- [Problem statement] This exercise calls for an exact copy of the data below.

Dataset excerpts
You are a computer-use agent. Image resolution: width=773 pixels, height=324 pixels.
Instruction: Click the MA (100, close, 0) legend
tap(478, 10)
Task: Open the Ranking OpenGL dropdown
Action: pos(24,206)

- [Written solution]
You are a computer-use agent. Image resolution: width=773 pixels, height=324 pixels.
Instruction: Click the MA (100, close, 0) legend
tap(478, 10)
Task: Open the Ranking OpenGL dropdown
Action: pos(24,206)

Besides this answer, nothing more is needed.